> WORK ITEM
Copy the material word for word, from its first line through the line that contains "Image resolution: width=941", both ends included, and stop there.

> EXTRACTED DATA
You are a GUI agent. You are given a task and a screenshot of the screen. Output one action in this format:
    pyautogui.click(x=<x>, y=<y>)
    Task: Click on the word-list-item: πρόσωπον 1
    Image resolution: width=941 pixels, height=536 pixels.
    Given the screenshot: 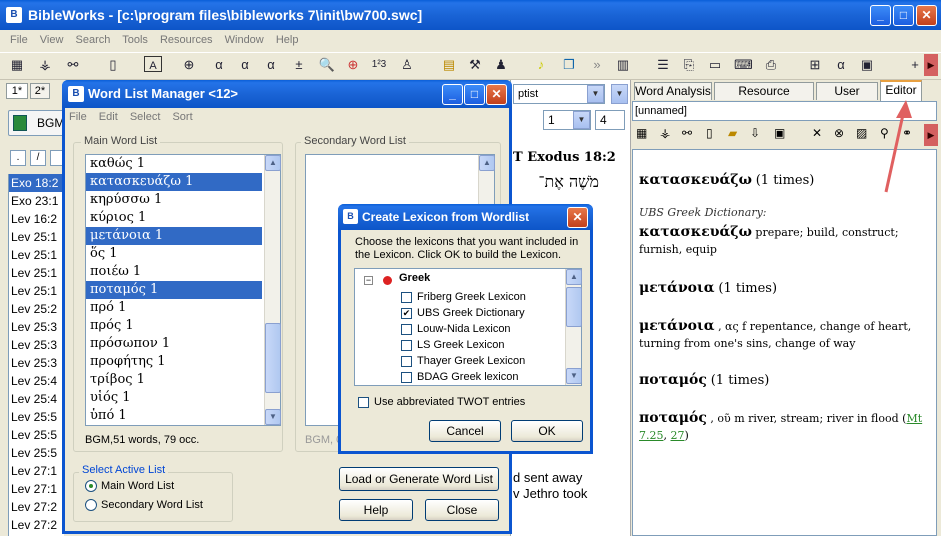 What is the action you would take?
    pyautogui.click(x=174, y=344)
    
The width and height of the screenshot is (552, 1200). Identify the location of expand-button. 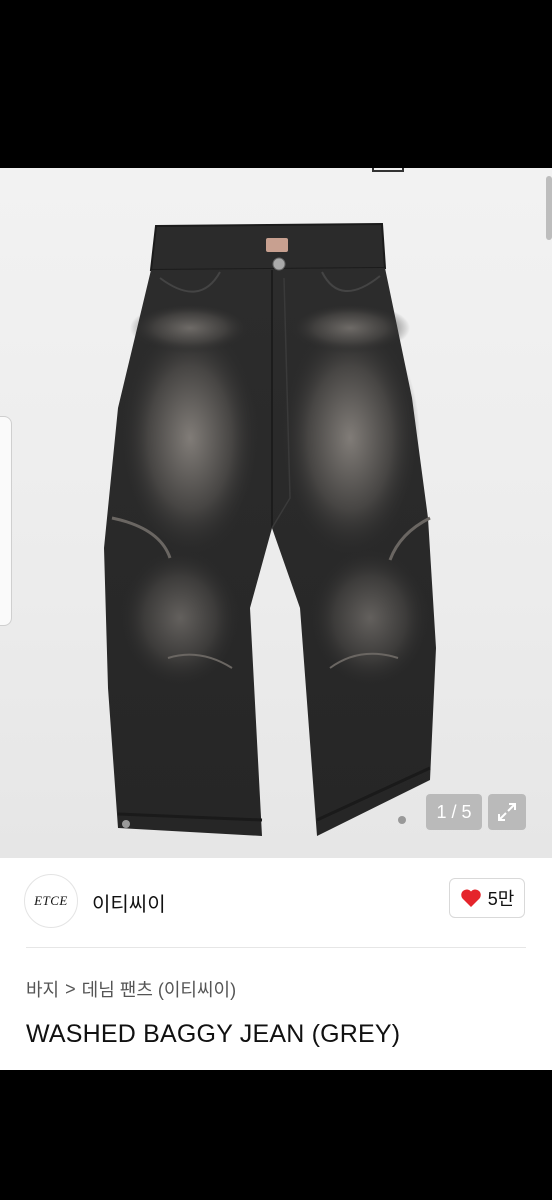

> RESULT FOR THIS EXERCISE
You are a GUI agent. You are given a task and a screenshot of the screen. Output one action in this format:
    pyautogui.click(x=<x>, y=<y>)
    Task: Click on the word-list-item: πρόσωπον 1
    Image resolution: width=941 pixels, height=536 pixels.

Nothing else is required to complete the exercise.